La Cité du Couvent

Ce soir-là, j’ai rendez-vous à la « Cité du Couvent ». « Cité du Couvent »? Voilà qui me surprend. Un lieu dont je n’ai jamais entendu parler. J’ai eu bien du mal à trouver des informations… un vrai jeu de piste. D’abord trouvé « Dames de Saint Benoît ». Donc cherché « Bénédictines ». Il y a eu plusieurs couvents de Bénédictines à Paris jadis. Mais l’usage de « Dames » me faisait penser davantage à la Charité, à un Hospice. Je finis par trouver un Couvent des Bénédictines du Bon Secours… ça correspond. Mais pas à l’adresse attendue. Enfin, pas loin… je vérifie. Eh oui, c’est bien cela ! Donc recherche plus ciblée…

Je découvre un « prieuré », et non un « couvent ». Nouvelle recherche. Quelle différence ?

« Au sens strict, un couvent est un établissement où vit une communauté religieuse, mais qui n’est ni une abbaye ni un monastère. Les couvents ne sont pas des abbayes parce qu’ils ne sont pas gouvernés par des abbés. Ce ne sont pas non plus des monastères, car non composés demoines ou de moniales. Qui habite alors dans les couvents ?

Vous ne rencontrerez pas de moines ou de nonnes dans les couvents, mais des frères ou des sœurs (au sens religieux bien sûr). À la manière des chanoines, ils restent au contact de la population. Ils enseignent, ils soignent, ils confessent, ils prêchent. Cela dépend de la vocation de leur ordre. »

Il me restait à comprendre ce qu’est un « prieur ».

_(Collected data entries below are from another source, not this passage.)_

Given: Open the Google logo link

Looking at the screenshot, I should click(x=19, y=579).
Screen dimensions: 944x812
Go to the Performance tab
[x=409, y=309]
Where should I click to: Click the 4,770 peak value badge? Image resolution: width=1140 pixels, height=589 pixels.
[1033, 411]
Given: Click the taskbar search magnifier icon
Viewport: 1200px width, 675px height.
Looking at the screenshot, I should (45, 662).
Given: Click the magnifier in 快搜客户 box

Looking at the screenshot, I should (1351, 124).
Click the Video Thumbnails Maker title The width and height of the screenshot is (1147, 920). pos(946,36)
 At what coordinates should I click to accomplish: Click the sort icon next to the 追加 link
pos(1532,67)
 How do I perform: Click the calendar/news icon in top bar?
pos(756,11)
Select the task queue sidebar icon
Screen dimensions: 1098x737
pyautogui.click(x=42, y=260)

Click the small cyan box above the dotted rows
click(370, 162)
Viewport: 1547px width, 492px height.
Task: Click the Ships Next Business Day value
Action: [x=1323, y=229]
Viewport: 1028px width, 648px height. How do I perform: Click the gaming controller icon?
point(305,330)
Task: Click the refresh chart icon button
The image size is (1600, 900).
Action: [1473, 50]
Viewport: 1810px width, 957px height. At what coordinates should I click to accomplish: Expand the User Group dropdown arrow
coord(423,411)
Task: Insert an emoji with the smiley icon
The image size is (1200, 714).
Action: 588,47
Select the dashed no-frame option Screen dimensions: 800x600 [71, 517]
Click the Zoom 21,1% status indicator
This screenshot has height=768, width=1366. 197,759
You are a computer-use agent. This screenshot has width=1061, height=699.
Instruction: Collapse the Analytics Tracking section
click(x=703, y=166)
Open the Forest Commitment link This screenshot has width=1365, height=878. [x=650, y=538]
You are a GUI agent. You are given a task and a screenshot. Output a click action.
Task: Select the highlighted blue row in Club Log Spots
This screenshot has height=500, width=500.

« [Dans l’ordre de St Benoît] Supérieur(e) d’un couvent d’hommes ou de femmes détaché(e) d’une abbaye; moine ou moniale venant immédiatement après l’abbé ou l’abbesse. » (CNTRL)

Résumons-nous. Une communauté. Œuvrant, ouverte sur la Cité, organisée. Et une hiérarchie : l’abbé, puis le/la grand-e prieur-e, puis le/la prieur-e claustral-e, puis le/la sous-prieur-e.

La fondation du Prieuré

Situons-nous en 1648. Année bien mouvementée ! Louis XIV règne déjà, mais il n’a que 10 ans et c’est Anne d’Autriche, sa mère, qui gouverne, avec Mazarin. Tous deux s’opposent au Parlement, qui crée le Lit de Justice. Condé, Turenne et tant d’autres continuent à guerroyer. La Sorbonne condamne la pratique initiatique du Compagnonnage. En été, la situation s’envenime. Le peuple s’agite, et, le 27 août a lieu la Journée des barricades. A ce moment commence la Fronde parlementaire. En septembre, la famille royale quitte Paris, soi-disant pour laisser faire le grand nettoyage du Palais Royal. Elle n’y revient que le 31 octobre, une semaine après la capitulation de Mazarin devant la Fronde. Cette année voit la montée en puissance de Bossuet, qui lance ses sermons, de Colbert, qui devient conseiller du roi en décembre, et de La Rochefoucauld, qui rejoint les frondeurs.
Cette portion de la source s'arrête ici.